Hong Kong Chamber: A Letter from Canberra
I write this on the eve of the first day of the 2018 Parliamentary sitting year. It’s a day spent kick starting committee work, Question Time, debating legislation and catching up with colleagues after the summer recess.
And it’s a day spent honouring those Australians who made the ultimate sacrifice for our nation at the Australian War Memorial’s Last Post Ceremony.
The design of our nation’s capital mean parliamentarians and public servants are constantly mindful of those who have served and fallen for the freedoms we enjoy today. New Parliament House and Old Parliament House both face the Australian War Memorial beyond the stretch of Anzac Parade.
At the Last Post Ceremony the Prime Minister, Opposition Leader, Service Chiefs and parliamentarians gather with Australians and visitors from all around the world to pause to reflect and remember.
The ceremony begins with the Australian national anthem followed by the piper's lament. Wreaths and floral tributes are then laid beside the Pool of Reflection. An individual's story is told, and the Ode is recited by an Australian Defence Force member. The ceremony ends with the sounding of the Last Post. The ceremony is held 364 days of the year. Each day the story is told of one of the more than 102,000 Australians on the Roll of Honour.
As a terrible testament to the toll of conflict, it will take nearly 300 years to commemorate every person on the Roll of Honour.

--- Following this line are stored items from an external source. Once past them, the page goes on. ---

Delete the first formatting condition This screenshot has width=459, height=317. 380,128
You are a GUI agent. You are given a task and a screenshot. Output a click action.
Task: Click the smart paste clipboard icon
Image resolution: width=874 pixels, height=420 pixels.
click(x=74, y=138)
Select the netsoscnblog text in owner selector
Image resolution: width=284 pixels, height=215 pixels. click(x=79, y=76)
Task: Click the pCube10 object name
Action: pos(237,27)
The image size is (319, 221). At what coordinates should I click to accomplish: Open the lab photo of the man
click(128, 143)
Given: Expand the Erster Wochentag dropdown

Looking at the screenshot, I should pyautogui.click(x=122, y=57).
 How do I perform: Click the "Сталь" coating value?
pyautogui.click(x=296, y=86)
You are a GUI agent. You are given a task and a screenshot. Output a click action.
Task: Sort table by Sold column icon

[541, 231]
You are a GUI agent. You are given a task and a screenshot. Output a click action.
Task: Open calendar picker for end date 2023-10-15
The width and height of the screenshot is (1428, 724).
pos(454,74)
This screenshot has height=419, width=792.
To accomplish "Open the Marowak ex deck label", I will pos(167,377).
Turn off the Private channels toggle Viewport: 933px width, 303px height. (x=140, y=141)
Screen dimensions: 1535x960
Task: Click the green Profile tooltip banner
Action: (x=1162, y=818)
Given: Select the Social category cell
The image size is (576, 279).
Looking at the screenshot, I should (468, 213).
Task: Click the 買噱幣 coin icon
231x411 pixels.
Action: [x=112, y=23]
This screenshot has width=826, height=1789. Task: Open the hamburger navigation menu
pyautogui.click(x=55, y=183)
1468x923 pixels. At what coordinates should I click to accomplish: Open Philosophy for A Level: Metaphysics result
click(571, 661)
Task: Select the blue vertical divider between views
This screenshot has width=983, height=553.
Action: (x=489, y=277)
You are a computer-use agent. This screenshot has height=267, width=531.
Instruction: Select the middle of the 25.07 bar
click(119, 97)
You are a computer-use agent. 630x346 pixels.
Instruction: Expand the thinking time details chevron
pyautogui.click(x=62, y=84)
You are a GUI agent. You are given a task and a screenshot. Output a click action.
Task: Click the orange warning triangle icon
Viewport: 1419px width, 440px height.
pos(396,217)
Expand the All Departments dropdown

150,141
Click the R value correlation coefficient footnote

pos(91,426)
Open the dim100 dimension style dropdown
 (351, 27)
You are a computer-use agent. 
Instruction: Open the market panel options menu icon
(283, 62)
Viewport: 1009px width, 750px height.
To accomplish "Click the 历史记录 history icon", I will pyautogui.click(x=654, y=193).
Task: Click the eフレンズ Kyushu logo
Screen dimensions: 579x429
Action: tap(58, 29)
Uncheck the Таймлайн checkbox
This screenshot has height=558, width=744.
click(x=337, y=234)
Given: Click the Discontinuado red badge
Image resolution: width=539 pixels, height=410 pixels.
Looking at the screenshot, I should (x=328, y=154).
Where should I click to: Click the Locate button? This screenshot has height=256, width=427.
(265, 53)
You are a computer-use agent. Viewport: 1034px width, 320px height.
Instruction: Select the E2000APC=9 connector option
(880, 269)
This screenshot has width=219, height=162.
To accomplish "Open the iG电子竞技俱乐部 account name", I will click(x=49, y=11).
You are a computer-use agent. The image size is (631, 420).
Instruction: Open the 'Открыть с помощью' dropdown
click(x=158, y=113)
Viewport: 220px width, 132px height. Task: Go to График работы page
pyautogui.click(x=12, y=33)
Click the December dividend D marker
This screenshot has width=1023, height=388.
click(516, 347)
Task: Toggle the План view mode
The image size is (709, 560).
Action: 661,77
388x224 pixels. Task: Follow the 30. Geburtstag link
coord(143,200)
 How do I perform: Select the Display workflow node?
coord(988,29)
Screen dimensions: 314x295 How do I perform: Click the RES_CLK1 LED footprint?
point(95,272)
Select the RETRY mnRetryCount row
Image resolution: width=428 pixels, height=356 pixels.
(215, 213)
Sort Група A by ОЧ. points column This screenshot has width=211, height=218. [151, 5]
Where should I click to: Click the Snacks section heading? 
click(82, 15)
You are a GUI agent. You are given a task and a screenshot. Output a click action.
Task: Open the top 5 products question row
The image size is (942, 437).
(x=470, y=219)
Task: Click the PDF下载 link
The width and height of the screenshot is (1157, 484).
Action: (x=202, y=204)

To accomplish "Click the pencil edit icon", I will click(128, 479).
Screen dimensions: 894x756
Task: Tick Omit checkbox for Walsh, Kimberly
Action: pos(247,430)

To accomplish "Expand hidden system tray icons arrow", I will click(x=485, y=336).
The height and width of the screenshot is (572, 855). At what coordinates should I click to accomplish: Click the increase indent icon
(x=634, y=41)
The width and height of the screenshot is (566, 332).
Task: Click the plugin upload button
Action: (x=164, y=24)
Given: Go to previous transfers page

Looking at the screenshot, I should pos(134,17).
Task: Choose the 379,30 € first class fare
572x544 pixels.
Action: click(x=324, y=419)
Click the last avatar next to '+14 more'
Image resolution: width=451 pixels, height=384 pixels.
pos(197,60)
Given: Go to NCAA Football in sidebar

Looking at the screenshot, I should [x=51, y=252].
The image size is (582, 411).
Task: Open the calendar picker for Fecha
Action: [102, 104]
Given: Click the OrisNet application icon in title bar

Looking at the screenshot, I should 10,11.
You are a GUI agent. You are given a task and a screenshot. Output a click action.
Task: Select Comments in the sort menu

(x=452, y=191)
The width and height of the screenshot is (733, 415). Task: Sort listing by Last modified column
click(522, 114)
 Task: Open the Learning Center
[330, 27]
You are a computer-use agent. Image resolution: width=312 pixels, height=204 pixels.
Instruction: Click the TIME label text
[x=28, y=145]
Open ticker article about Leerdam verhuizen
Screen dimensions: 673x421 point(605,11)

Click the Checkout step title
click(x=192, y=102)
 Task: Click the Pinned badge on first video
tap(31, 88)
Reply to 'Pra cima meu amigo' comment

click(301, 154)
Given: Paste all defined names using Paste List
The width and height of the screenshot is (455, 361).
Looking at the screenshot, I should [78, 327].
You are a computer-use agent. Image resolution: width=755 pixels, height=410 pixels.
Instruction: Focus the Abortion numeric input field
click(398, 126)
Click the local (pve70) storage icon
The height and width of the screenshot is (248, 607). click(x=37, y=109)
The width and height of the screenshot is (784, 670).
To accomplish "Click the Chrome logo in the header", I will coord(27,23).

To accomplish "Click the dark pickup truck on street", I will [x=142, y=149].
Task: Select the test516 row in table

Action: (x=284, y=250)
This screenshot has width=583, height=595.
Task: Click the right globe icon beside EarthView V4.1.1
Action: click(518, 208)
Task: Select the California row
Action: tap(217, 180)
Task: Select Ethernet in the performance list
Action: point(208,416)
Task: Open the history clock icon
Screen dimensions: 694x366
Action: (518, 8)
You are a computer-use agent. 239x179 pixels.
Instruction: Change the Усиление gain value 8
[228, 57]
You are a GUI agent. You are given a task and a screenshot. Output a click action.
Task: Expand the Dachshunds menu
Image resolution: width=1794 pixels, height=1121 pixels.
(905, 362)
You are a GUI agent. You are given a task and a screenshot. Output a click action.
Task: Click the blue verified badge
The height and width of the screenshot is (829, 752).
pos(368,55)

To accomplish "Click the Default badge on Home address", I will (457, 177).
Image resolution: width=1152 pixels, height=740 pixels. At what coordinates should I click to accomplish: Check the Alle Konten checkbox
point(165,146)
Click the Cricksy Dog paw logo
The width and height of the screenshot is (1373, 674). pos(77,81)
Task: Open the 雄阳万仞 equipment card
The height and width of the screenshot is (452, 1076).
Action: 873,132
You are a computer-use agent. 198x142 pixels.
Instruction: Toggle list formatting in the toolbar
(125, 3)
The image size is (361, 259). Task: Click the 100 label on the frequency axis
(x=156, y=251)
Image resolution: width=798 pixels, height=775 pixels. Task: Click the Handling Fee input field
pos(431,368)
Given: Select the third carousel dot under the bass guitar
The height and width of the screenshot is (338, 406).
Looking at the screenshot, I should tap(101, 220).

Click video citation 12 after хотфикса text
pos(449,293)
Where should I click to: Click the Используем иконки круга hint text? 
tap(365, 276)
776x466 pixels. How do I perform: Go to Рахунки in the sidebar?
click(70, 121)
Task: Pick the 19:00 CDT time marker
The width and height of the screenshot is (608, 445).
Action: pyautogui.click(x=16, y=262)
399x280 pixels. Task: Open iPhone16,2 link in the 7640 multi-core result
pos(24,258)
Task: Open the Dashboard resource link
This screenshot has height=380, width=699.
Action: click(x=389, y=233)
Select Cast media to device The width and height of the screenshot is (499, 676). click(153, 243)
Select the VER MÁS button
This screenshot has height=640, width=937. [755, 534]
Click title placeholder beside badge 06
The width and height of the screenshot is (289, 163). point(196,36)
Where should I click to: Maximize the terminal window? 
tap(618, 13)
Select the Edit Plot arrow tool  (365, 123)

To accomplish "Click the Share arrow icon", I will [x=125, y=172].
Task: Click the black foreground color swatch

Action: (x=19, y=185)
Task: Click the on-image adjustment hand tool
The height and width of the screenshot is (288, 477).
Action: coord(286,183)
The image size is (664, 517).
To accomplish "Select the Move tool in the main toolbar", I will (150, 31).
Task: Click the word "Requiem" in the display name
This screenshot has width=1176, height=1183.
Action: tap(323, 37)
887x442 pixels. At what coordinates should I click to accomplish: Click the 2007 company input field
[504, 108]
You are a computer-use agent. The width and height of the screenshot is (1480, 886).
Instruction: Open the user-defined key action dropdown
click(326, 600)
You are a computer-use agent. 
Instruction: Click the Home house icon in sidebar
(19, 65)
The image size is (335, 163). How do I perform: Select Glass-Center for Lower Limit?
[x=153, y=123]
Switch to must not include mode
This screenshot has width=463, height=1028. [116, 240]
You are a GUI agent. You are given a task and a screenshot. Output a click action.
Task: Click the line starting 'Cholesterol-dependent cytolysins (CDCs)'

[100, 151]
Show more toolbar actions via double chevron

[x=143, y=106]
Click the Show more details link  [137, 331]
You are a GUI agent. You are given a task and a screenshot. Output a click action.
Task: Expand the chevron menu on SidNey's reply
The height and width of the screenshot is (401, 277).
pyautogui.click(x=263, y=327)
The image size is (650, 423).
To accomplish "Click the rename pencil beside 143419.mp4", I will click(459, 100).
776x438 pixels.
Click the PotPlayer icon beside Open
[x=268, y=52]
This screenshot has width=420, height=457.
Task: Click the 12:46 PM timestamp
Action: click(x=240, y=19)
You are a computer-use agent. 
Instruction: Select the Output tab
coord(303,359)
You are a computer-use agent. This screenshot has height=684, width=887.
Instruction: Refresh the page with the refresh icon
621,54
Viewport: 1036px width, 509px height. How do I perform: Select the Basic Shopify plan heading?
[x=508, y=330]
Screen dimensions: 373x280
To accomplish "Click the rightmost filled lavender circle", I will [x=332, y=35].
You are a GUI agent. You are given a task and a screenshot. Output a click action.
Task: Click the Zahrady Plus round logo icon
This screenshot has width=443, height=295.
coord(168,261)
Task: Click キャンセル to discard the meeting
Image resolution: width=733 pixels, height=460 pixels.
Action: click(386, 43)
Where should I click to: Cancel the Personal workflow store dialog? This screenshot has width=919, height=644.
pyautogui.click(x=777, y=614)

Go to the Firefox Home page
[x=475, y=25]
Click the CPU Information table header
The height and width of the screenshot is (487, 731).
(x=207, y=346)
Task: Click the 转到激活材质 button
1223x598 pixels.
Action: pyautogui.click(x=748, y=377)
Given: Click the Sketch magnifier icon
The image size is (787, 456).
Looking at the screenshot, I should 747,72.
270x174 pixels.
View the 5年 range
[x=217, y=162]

The Australian Memorial is committed to ensuring that each story will be told.
This year we will honour Corporal John Arthur Metson, a 24 year old from Melbourne who was killed in action in Papua New Guinea during World War II and is laid to rest at Port Moresby (Bomana) War Cemetery.
The Last Post Ceremony is a sombre and moving reminder – at the beginning of the parliamentary sitting year – of the responsibility and duty of our role as decision makers for the nation and the future of Australians.